* SELECTED PASSAGE:
=-=-=-=-=

# Lion Kills 42 Midget Wrestlers



## Shu (Oct 21, 2003)

http://www.fmft.net/archives/BBC_NEWS.htm

Looks like it was a "short" fight


----------



## njsimonson (Sep 24, 2002)

Saw that earlier this year.

You know what the lion said afterward?

"They tasted like chicken."


----------



## jamartinmg2 (Oct 7, 2004)

Wow.... I wonder what the midgit population of Cambodia was _before_ the match? It must have been a bit of work trying to replace that many guys for next weeks league matches.


----------



## mattvelline (Mar 25, 2003)

You know....just when you thought it can't get any WEIRDER!!!
Instead of jumping right to the top of the food chain, Maybe they should have started out small....like say.....gerbil herding.......just a thought.


----------



## buckseye (Dec 8, 2003)

Now thats funny.... :lol:


----------



## dakotaoutdoors (May 16, 2005)

And I thought that my job could be stressful. Just imagine the pregame pep talk.


----------



## tail chaser (Sep 24, 2004)

Doesn't Iron Mike Tyson need some money?
Sounds like his type of fight.
TC


----------



## zettler (Sep 7, 2002)

Now that there is funny.....but not true.

Another Urban Legend I am told by Snopes.


----------



## goldhunter470 (Feb 25, 2005)

UUUGGGHHH!!!!!!!! Why can't this be true!?! It is way too funny to be a lie!!!!! Not many things funnier than midget maiming!!!


----------



## dogdigger (Jan 26, 2004)

lol are you kidding me? that is some funny ****. shows how dumb people are.

mark


----------



## zettler (Sep 7, 2002)

goldhunter470 said:


> ...midget maiming


Now that's funny!


----------

=-=-=-=-=

* PROVIDED MATERIAL:
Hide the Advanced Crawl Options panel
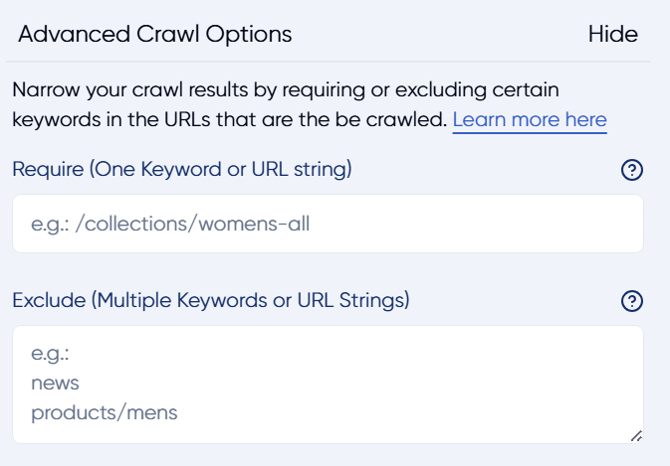The image size is (670, 466). click(x=613, y=34)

=-=-=-=-=

* WRITTEN EXERCISE A:
Answer these about the forum thread, one line each:
(i) Which country does jamartinmg2 name?
(ii) Which fighter does tail chaser suggest for the match?
(iii) Which source does zettler say calls the story an urban legend?
* WRITTEN EXERCISE B: Repeat the forum thread word for word, everything from "## jamartinmg2 (Oct" down to "weeks league matches.".

* CORRECT RESULT A:
(i) Cambodia
(ii) Iron Mike Tyson
(iii) Snopes

* CORRECT RESULT B:
## jamartinmg2 (Oct 7, 2004)

Wow.... I wonder what the midgit population of Cambodia was _before_ the match? It must have been a bit of work trying to replace that many guys for next weeks league matches.